Я с любопытством взглядываю на обладателя затейных брюк и необыкновенного органа. Я слышал, что нижегородские статистики, работая в Семеновском уезде, где население преимущественно кормится лесными промыслами, открыли особый род занятий, называемый «волчьим». «Волк» – это человек, не имеющий ни хозяйства, ни постоянного ремесла… Зимой он перебивается в городе по ночлежным домам… С весной, когда вскроются реки, солнце отогреет землю и леса оденутся листвой, – волка потянет за Волгу, в леса. Здесь ему не с чем взяться за настоящую самостоятельную работу, а из чужих рук мешает и гордость, и привычка к дикой независимости. И вот он путается по родным лесам, охотится или ловит рыбу, или просто хищничает по мелочи, где может.

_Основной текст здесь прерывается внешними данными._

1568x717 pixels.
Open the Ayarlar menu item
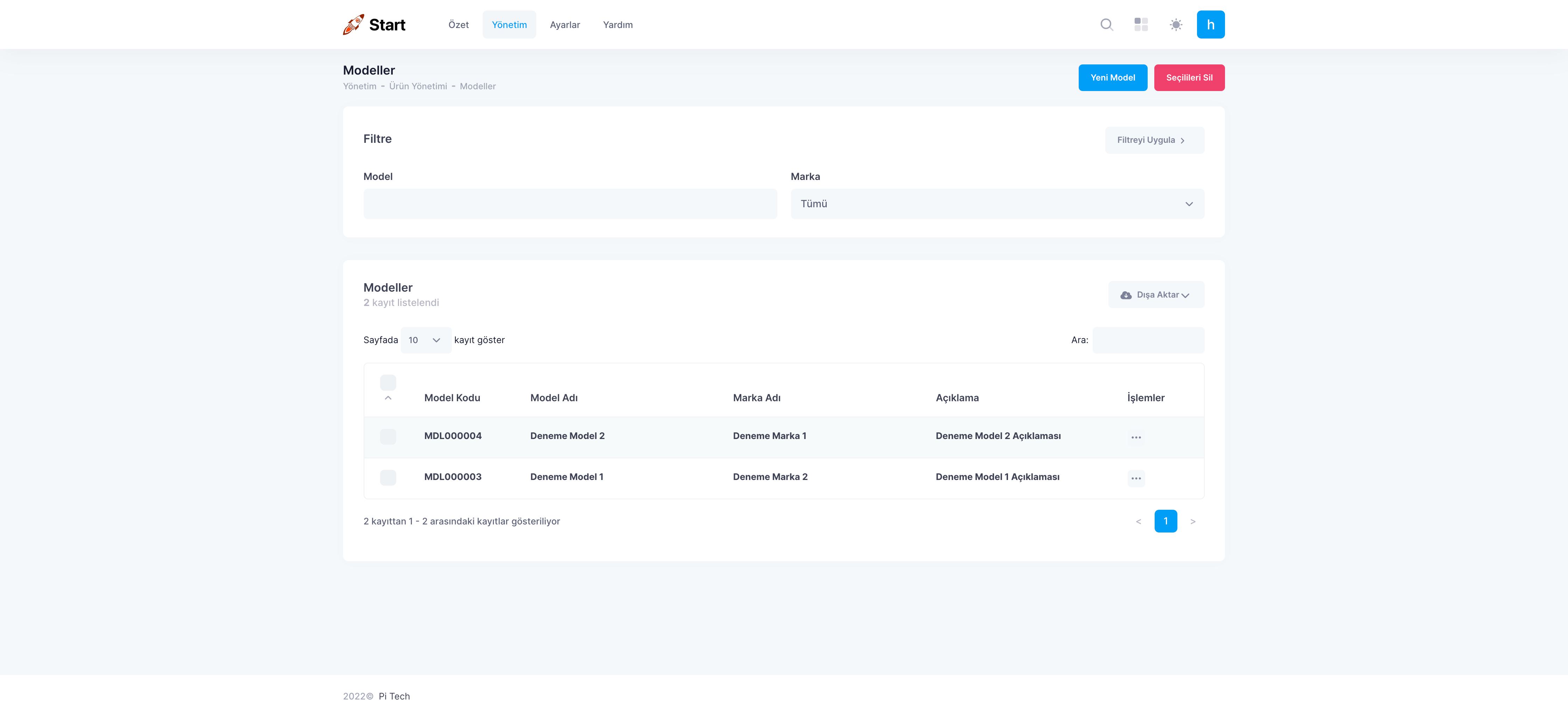point(564,25)
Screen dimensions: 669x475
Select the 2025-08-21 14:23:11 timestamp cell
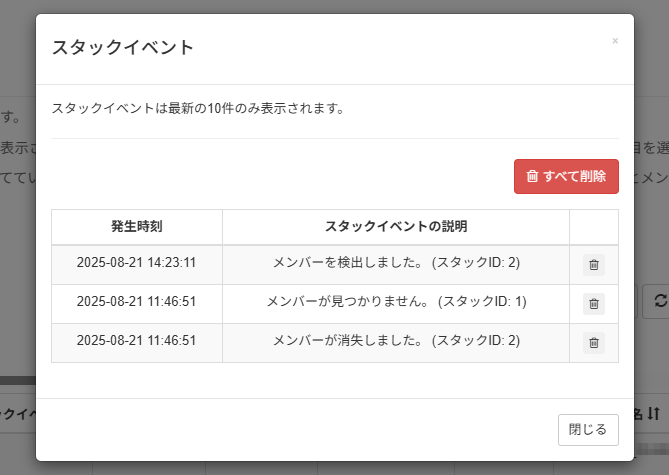137,263
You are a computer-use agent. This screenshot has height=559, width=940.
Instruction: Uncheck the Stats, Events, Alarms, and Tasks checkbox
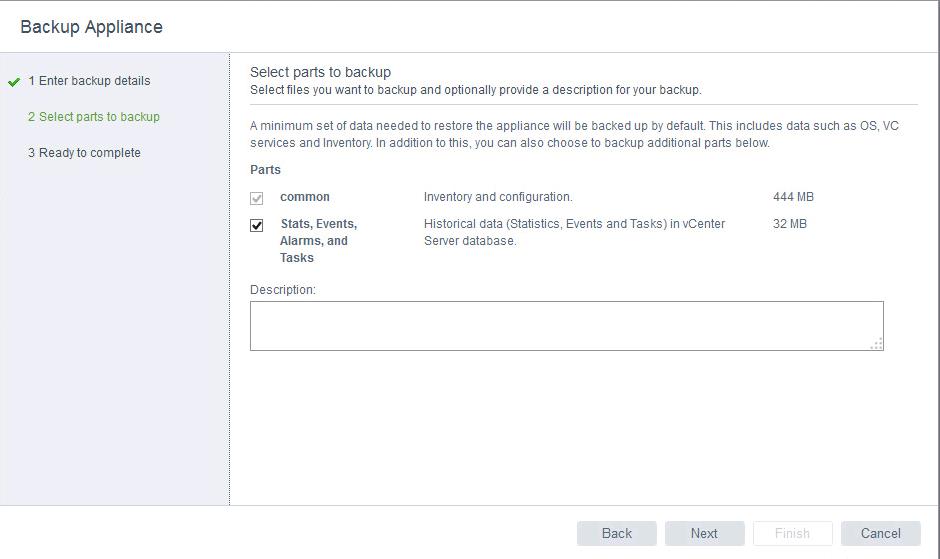click(x=257, y=225)
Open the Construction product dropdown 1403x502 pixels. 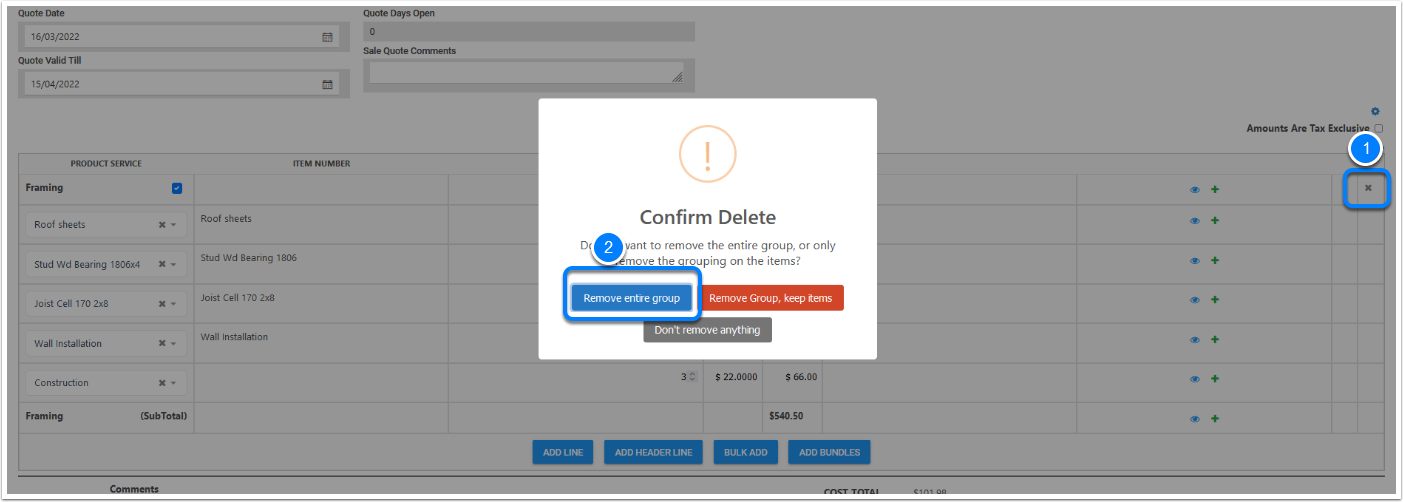174,383
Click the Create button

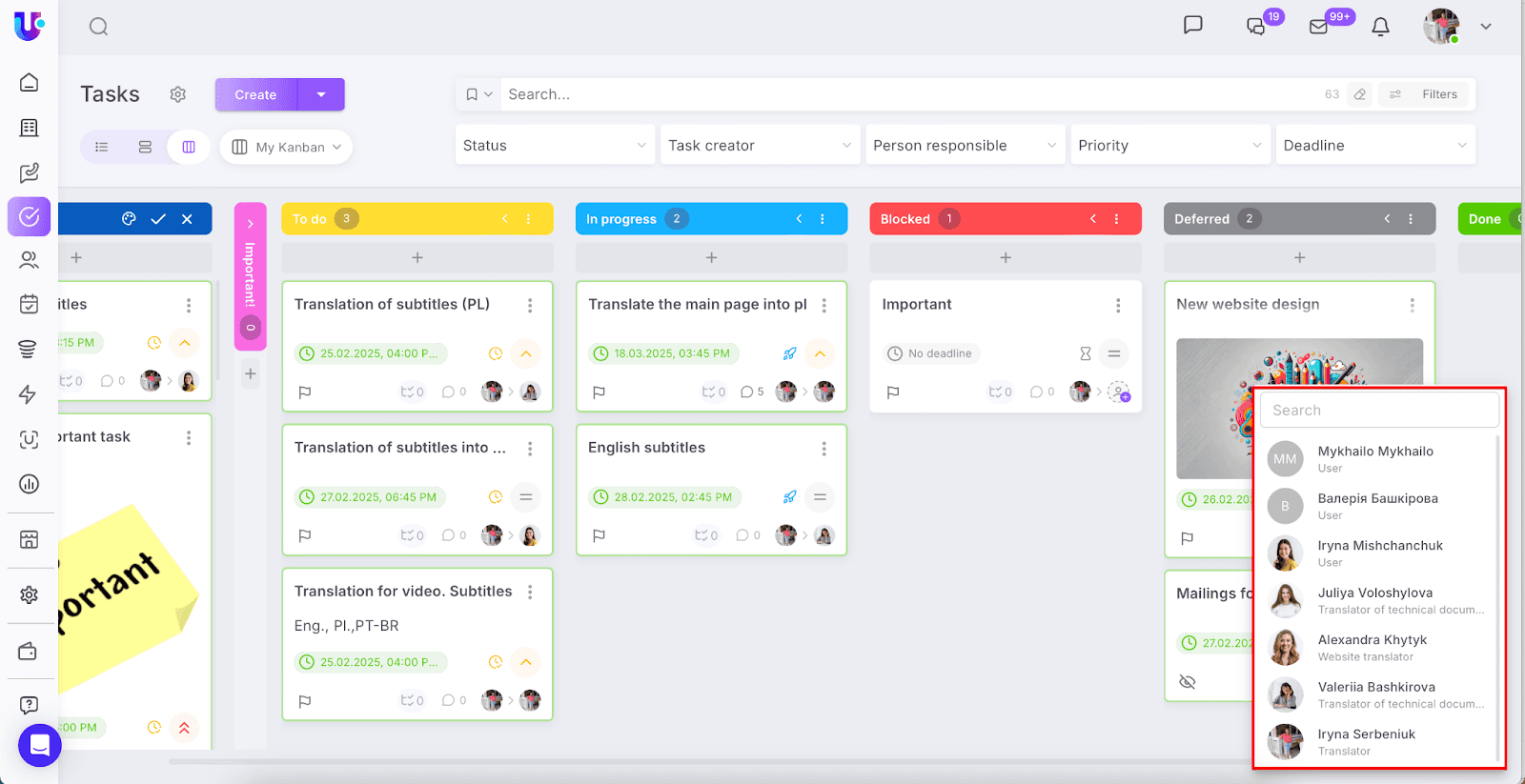[255, 94]
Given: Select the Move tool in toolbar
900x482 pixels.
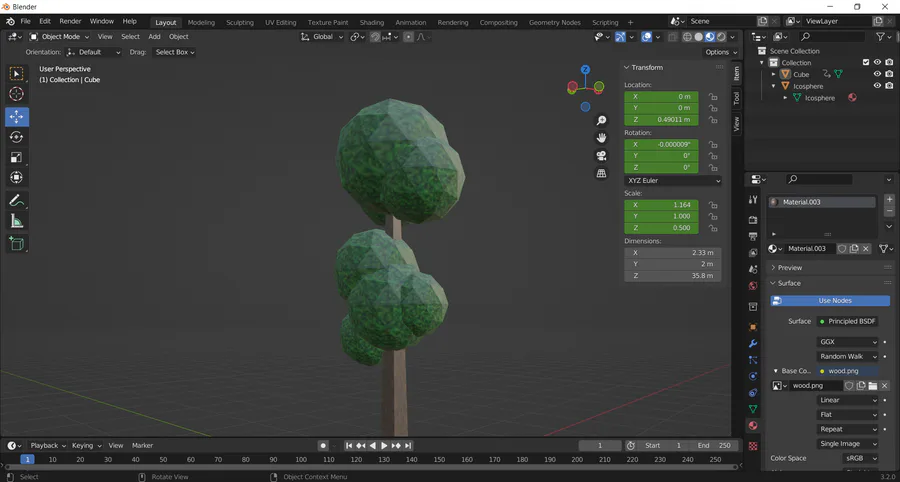Looking at the screenshot, I should (16, 116).
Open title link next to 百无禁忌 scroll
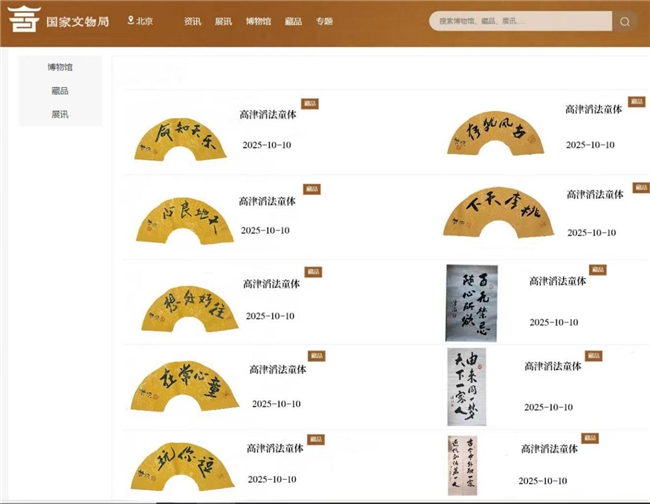This screenshot has width=650, height=504. [x=557, y=282]
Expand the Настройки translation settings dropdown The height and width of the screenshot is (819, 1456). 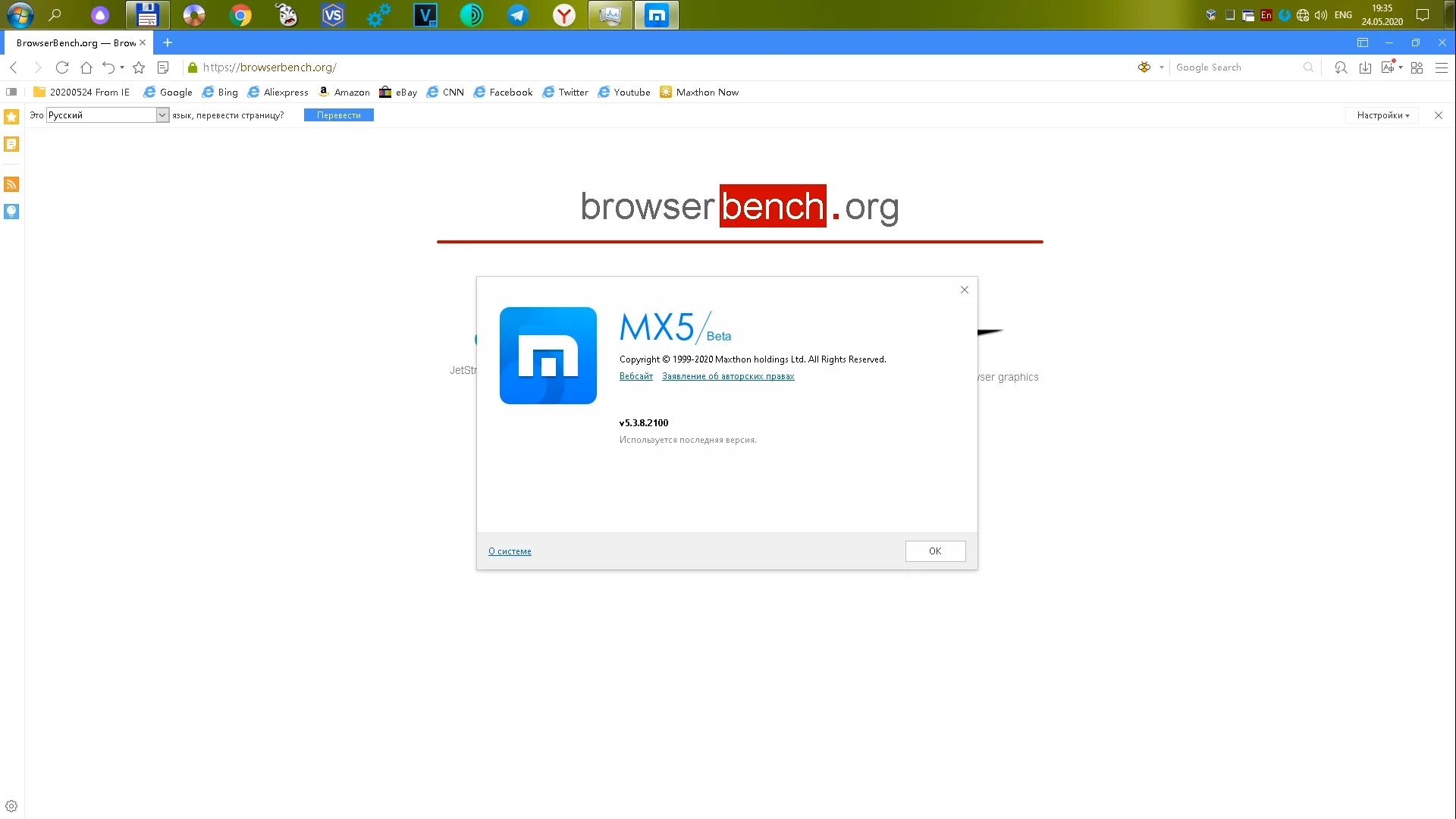tap(1382, 115)
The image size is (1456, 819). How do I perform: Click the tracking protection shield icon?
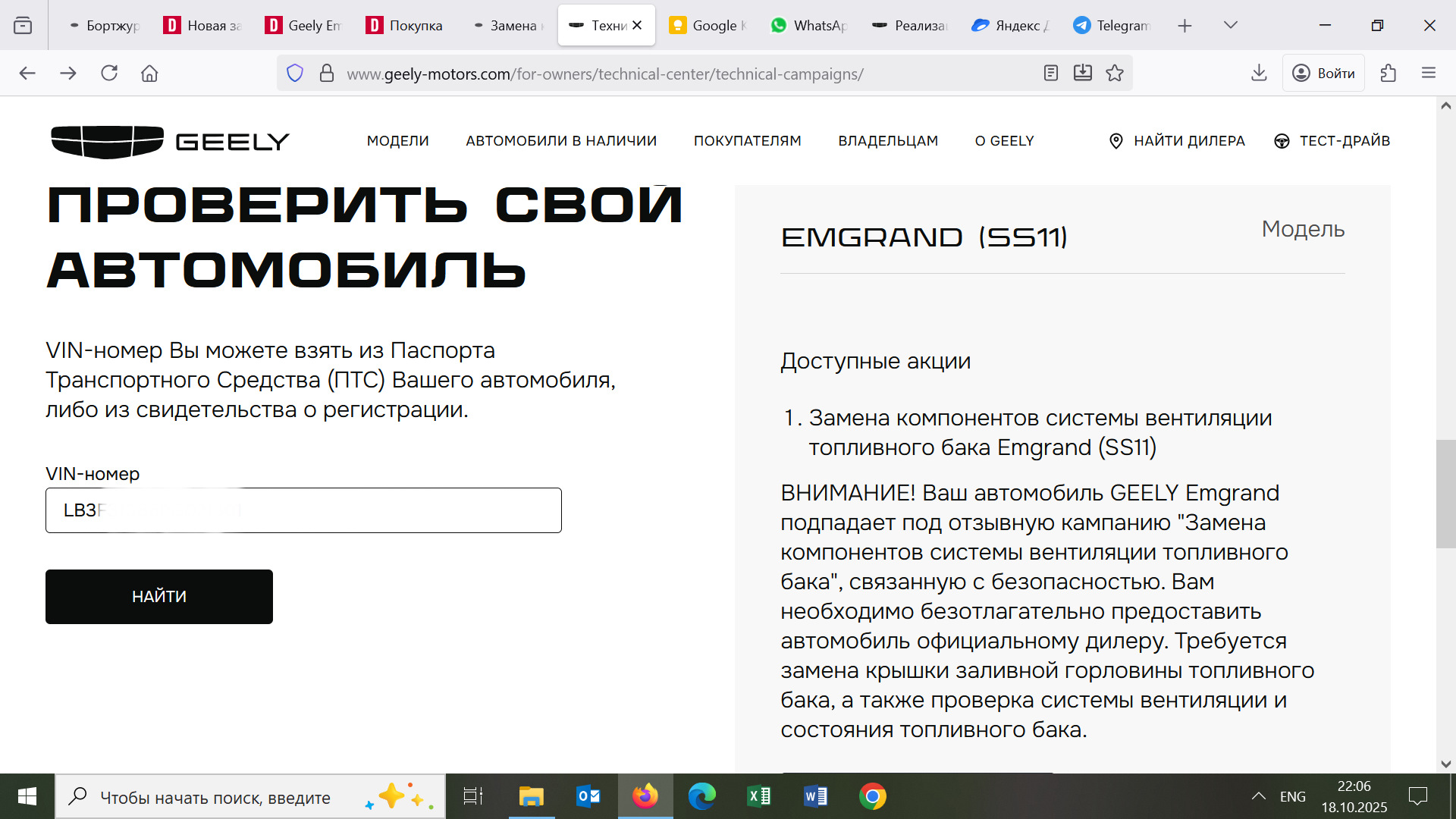click(x=295, y=74)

– Какой я вам волк, – обижается субъект с букетами на коленках. И, обратясь ко мне доверчивым тоном городского жителя к сотоварищу, он пояснил:
– Я, господин, – временно… Собственно для заработку… В артель вкупиться…
– В «золотую-те роту»… – насмешливо вставил один из бурлаков. – Ну, Ефрем, сказывай, а ты… Нечего тут.
– …Значит… не в которым царстве, – подхватил опять сказочник, – жил-был старик со старухой… Да и то же самое, как мы, ветлугаи, дожились до того, что ни хлеба, ни водочки, ни табаку… Потому, видишь ты, старик был охотничек, а у охотников, дело известное, что у киловязов да у коновалов, иной раз и поись нечего.
– Верно и это…
– Ну, хорошо… Говорит старику старуха: «Возьми, бат, ружьишко, – не устрелишь ли чего. Хлеба ни крохи, так хошь дичинкой полакомитьця…» Взял старик ружьишко, пошел с ружьишком в лес… Долго ли, коротко ли шел, – глядь потка (птица) порхает по кусту. Так потка небольшенькая, а пером необычная. Прицелился старичок, а она ему и говорит голосом: «Не убей ты меня, старичок, а лучше, говорит, возьми живую…» Послушался он. Ружьишко поставил к стволу, – к ней… А она от него… Он опять за ней, она от него… Ну, все-таки – поймал… Принес старухе… Потка принесла им яичко…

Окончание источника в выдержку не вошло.